* Exercise brief:
The answer should hold only the lines from the one containing "The width and" through the one containing "Expand the code block to fullscreen" in the entries below, copied exactly, without pictures.

* Records:
━━━━━━━━

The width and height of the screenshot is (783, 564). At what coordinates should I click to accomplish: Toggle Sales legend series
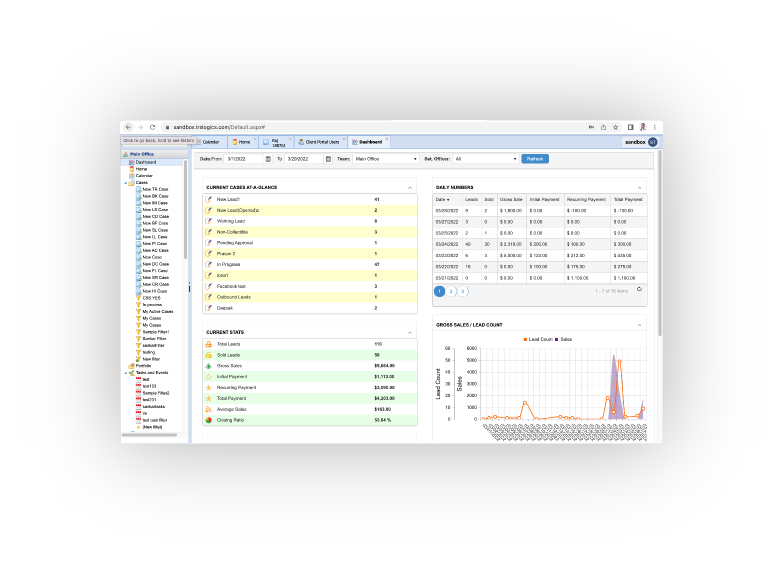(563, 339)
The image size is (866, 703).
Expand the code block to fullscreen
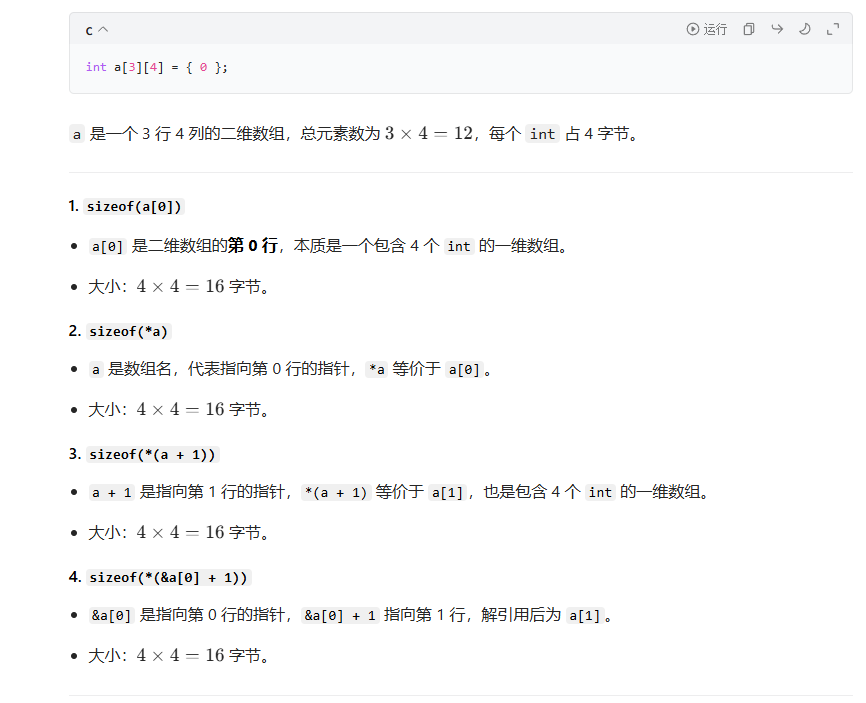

━━━━━━━━

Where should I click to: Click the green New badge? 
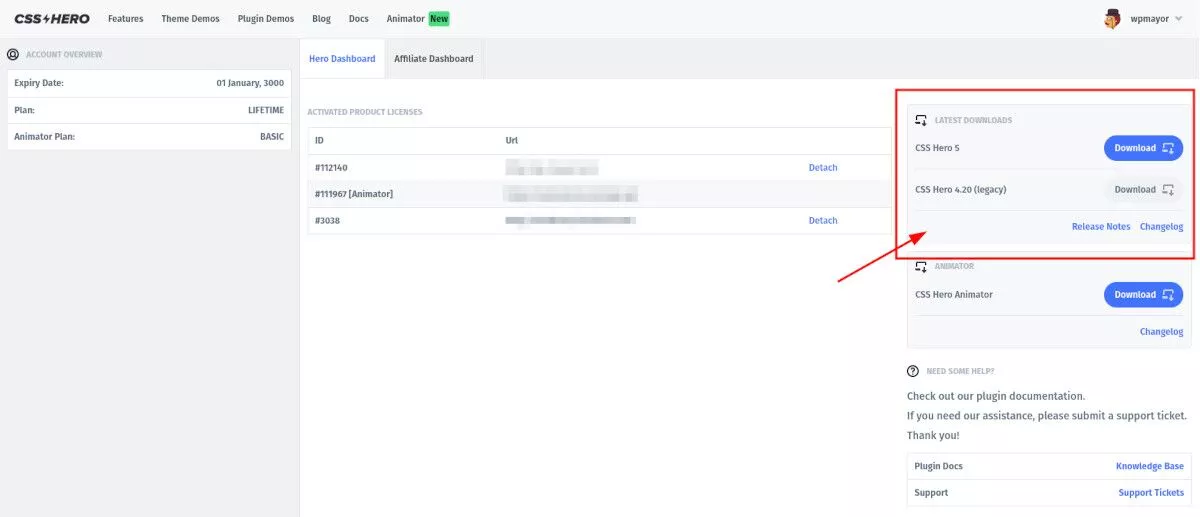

━━━━━━━━

* Task response:
The width and height of the screenshot is (783, 564). At what coordinates should I click to accomplish: Toggle Sales legend series
(563, 339)
The image size is (866, 703).
Expand the code block to fullscreen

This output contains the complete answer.